But is this imbalance as serious as so many here in the West believe? And is it as serious as the Chinese Government would have its citizens believe? Before answering these questions, let's first look at how the Western media is presenting this problem. I take as a case-study Lisa Ling's "National Geographic Explorer" segment on China and its adoption program, entitled "Lost Girls of China".
Lisa spends considerable energy furthering the misconception regarding China's male "imbalance". Granted, much has been written in the West about the imbalance and its implications for China, but several key things have not been considered in the discussion. Having traveled and lived in China a large percentage of my time over the last six years, I offer you additional facets of this problem.

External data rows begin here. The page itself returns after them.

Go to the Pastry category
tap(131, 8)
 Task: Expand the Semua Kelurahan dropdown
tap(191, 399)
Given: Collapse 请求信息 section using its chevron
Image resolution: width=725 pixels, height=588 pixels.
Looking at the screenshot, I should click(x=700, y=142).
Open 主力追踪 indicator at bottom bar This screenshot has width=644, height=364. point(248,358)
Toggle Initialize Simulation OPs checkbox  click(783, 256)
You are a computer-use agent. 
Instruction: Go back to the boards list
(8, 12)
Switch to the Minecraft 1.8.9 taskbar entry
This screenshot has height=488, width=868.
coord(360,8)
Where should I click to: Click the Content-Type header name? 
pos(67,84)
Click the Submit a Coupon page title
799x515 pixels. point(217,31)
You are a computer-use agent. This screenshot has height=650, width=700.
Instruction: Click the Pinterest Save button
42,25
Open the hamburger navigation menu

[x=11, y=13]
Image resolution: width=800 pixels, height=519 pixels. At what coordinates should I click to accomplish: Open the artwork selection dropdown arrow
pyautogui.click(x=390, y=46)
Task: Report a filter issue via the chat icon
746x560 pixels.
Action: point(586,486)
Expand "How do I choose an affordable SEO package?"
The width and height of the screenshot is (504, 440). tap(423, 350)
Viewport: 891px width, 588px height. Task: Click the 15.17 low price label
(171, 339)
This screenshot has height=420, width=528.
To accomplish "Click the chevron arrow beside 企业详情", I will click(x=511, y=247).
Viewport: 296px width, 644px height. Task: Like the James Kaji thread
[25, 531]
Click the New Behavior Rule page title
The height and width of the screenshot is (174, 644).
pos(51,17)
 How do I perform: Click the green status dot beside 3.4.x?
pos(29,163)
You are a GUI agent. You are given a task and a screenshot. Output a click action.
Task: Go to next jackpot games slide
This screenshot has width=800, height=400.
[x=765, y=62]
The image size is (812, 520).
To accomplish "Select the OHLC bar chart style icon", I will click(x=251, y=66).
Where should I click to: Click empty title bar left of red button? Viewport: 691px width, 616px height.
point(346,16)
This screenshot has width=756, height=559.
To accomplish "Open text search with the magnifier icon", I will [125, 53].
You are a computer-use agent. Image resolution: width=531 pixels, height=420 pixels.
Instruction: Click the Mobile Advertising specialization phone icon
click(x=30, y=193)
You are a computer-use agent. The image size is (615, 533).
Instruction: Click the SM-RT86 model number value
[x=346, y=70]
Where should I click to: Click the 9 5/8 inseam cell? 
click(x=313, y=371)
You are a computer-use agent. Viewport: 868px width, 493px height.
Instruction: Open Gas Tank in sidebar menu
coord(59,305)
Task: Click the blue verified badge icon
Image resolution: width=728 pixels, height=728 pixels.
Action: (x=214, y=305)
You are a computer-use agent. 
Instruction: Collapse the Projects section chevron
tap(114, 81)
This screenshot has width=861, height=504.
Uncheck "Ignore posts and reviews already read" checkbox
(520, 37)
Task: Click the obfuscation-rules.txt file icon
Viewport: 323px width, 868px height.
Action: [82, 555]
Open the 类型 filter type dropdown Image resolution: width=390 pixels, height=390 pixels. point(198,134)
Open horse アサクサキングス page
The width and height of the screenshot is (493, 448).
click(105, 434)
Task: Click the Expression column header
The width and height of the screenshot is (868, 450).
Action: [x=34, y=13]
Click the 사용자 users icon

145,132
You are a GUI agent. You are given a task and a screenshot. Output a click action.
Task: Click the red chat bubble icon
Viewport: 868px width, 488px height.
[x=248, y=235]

Lisa spends a little time on the apparent kidnapping of women for sale as "wives" to men "unable to find wives", ostensibly due to a shortage of women due to the one-child policy. In reality, the kidnapping problem has absolutely nothing to do with the one-child policy, a surplus of males, or any other demographic imbalance. It has everything to do with economics: the men who are paying for kidnapped wives are in China's lowest economic segment. Women in China, just like their counter-parts in the West, seek to improve their economic status through marriage. A man with no job, no money, and no future (a key driver in women seeking marriage) will find it very difficult to find a woman willing to marry. Sometimes (and admittedly it is very infrequent) these economically disadvantaged men will act illegally and kidnap a woman to act as his wife. Although this occurs infrequently, it has nothing to do with an imbalance between men and women in China. It is important to remember that prior to the imposition of the one-child policy in 1980, the ratio of men to women was about equal. Thus, the first "children" of the policy are just now reaching the age where they are marrying and having children themselves. In a country the size of China's, it is simply not possible for the population to have shifted so dramatically so quickly that wives are already scarce. In another two decades the imbalance is projected to be 25 million men, or only about 1.6 percent of the entire population. With China's divorce rate at 21% and rising, this small surplus should have no problem finding marriageable partners among the singles and the nearly two million females joining China's divorced population each year.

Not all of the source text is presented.